The world’s beleaguered horse racing tracks got a major boost this week when financial giant JP Morgan Chase announced that it will allow the use of its credit cards for online pari-mutuel wagering. The move, which was praised by the National Thoroughbred Racing Association (NTRA), is expected to open a whole new world of wagering opportunities for the bank’s 80 million credit card holders.

In practical terms, yesterday’s announcement means that online sportsbooks that offer horse racing are now authorized to accept online deposits from holders of JP Morgan Chase-issued credit cards under the 7802 merchant authorization code.

For punters, this means depositing money at sites like Churchill Downs just got a whole lot easier.

According to the NTRA, advance deposit wagering is the fastest growing segment of the U.S. pari-mutuel wagering market and this move is likely to boost that segment even further. Even better, the new credit card rules will be in place before the Triple Crown race series begins this spring.

Efforts to bring credit cards back into the wagering fold were spearheaded by Rep. Andy Barr (R-KY), who also serves on the U.S. House of Representatives Financial Services Committee and is Co-Chairman of the Congressional Horse Caucus.

NTRA President and Chief Executive Officer Alex Waldrop thanked Barr for efforts and praised the new rules as, “…a major victory for our industry and one that would not have come about without the efforts of Rep. Andy Barr and his staff.”
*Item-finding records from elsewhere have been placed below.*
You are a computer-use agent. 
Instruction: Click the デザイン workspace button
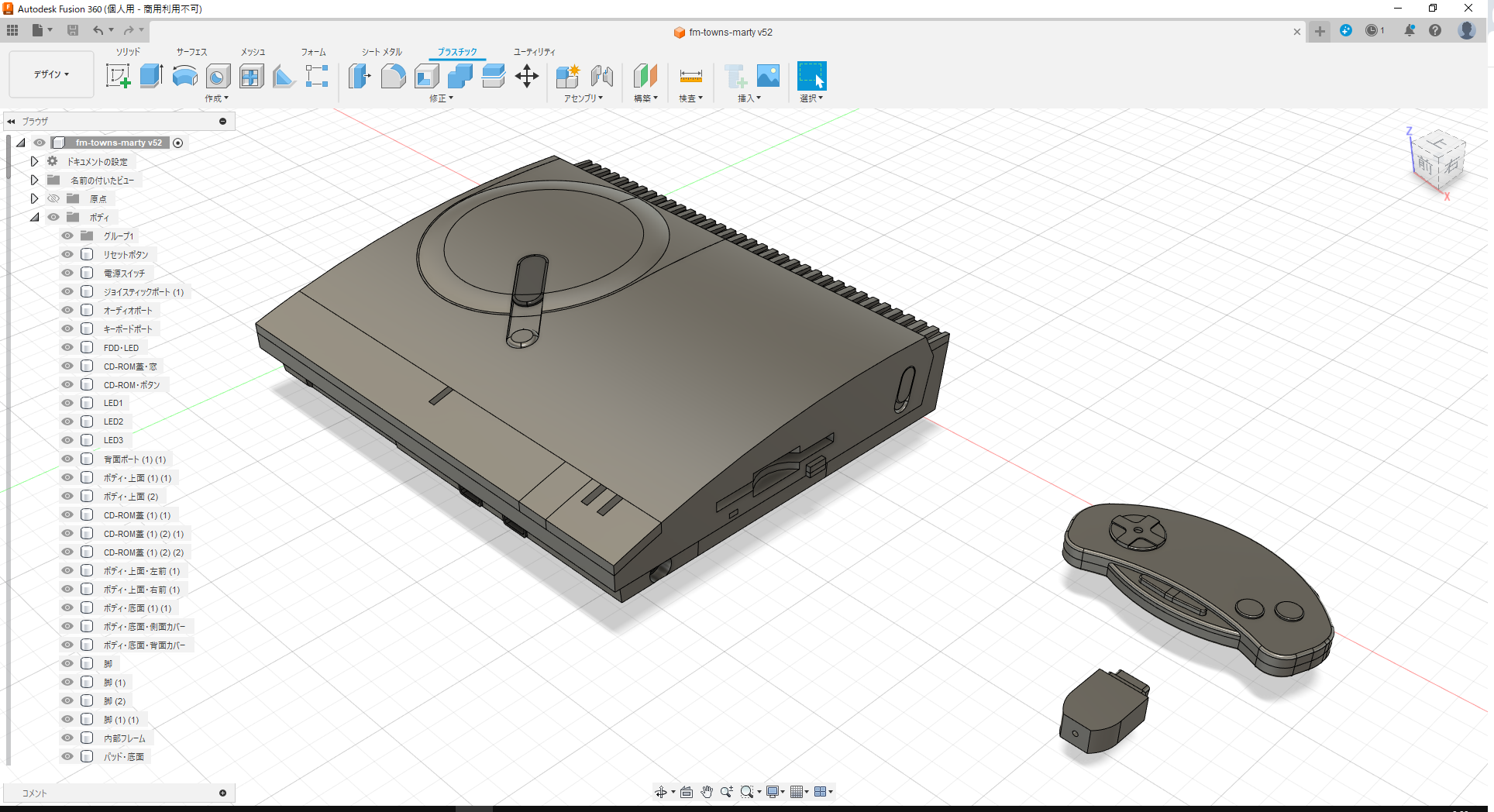coord(50,74)
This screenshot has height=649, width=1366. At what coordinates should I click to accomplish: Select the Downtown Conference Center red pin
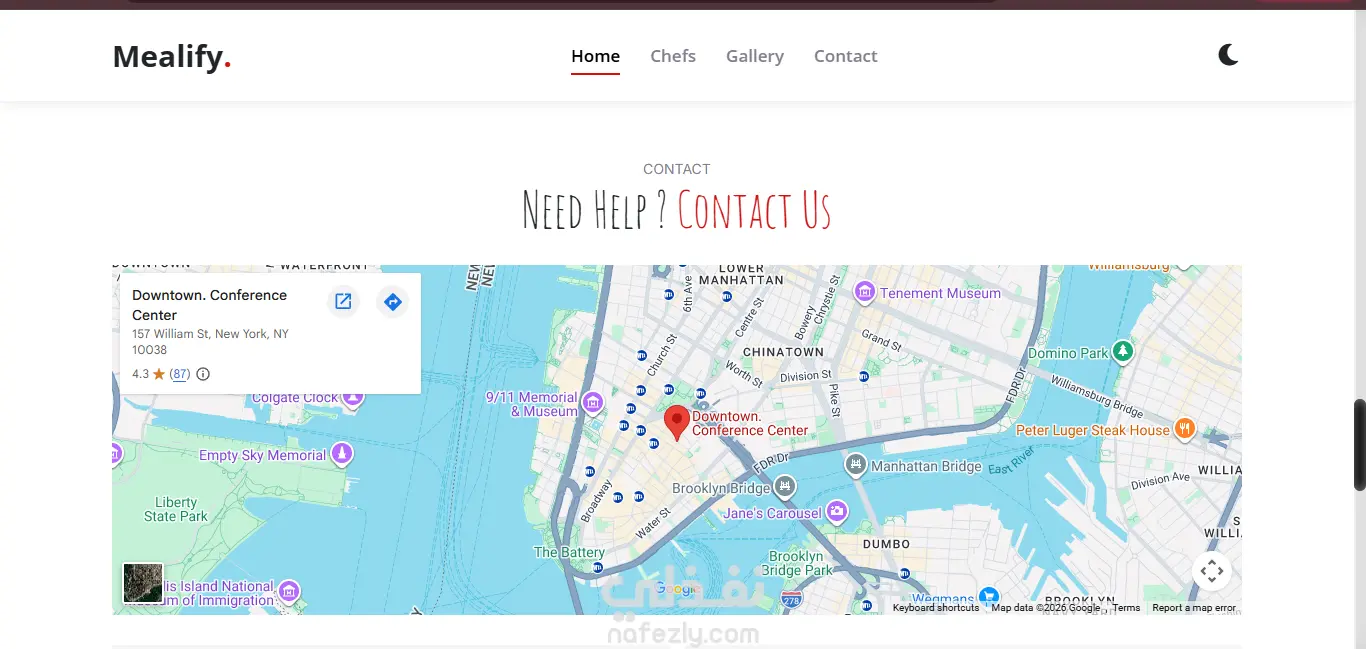(x=677, y=423)
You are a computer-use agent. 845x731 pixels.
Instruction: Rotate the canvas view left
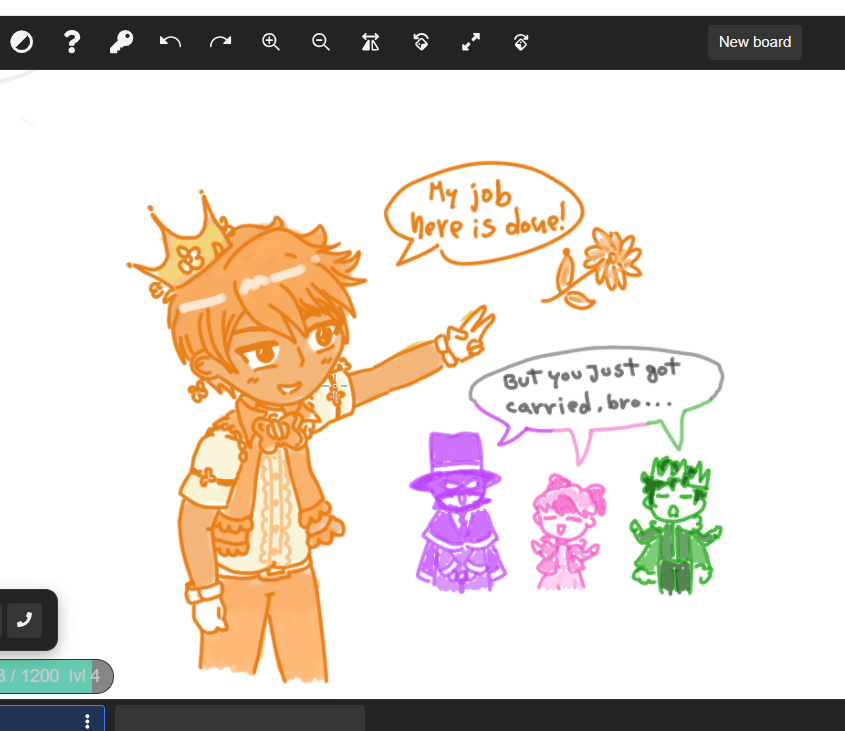click(420, 42)
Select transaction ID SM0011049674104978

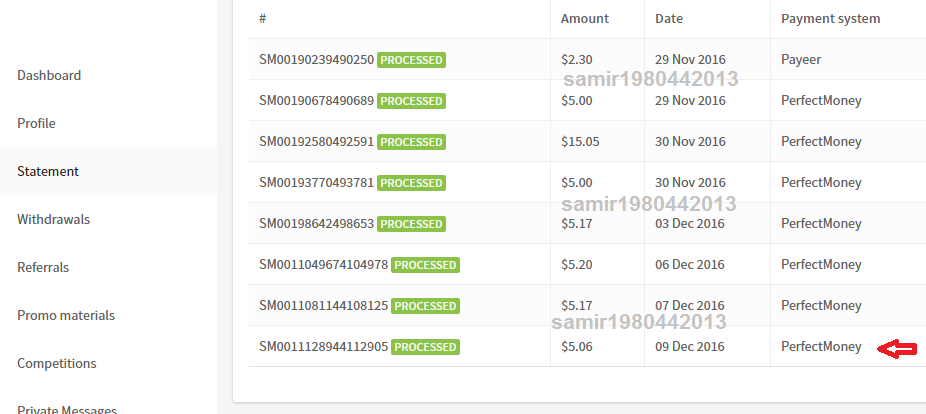click(x=324, y=265)
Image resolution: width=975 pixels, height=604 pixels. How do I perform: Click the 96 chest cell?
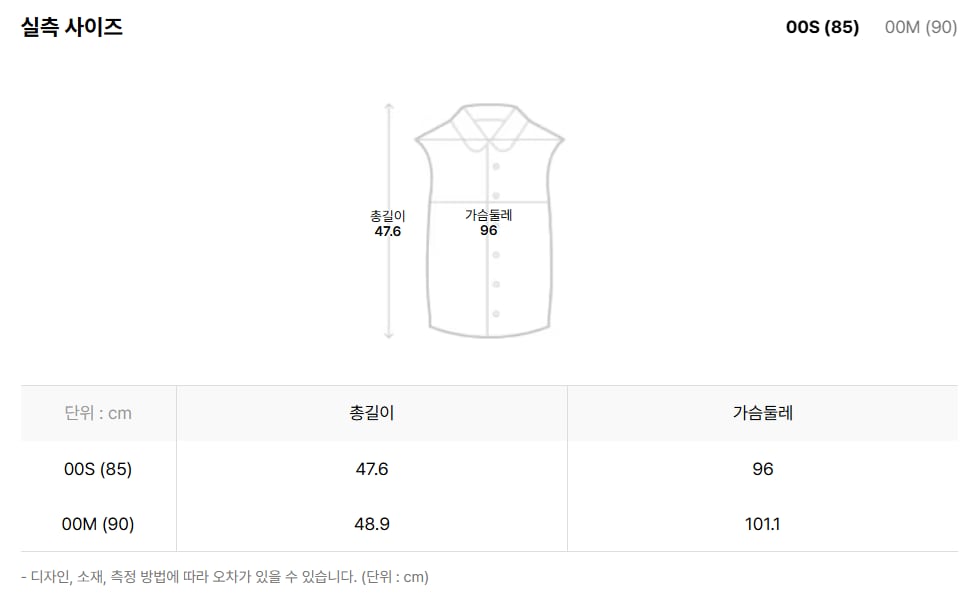[762, 468]
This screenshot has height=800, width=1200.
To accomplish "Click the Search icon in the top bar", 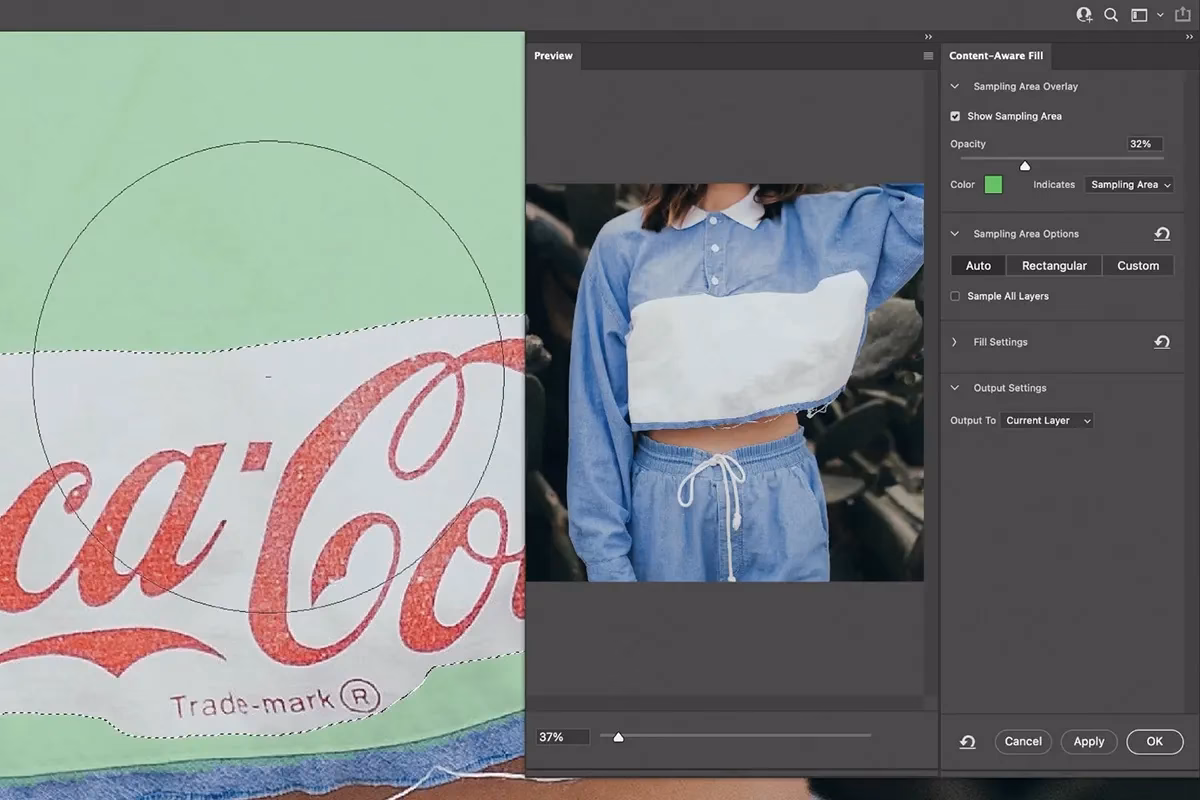I will coord(1110,15).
Rep. Barr was effusive in praising the move saying:

I am delighted that this latest move by Chase will have a positive economic impact on Thoroughbred racing and breeding in Kentucky and across the nation. I have appreciated working with the NTRA and Chase to make this development possible and look forward to continuing our efforts on behalf of Kentucky’s signature equine industry.

While the move is certainly good for the horse racing industry, there was scant mention of what the ease of credit card deposits will mean for the nation’s problem gamblers or what this could mean if the Supreme Court okays regulated sports betting in the spring.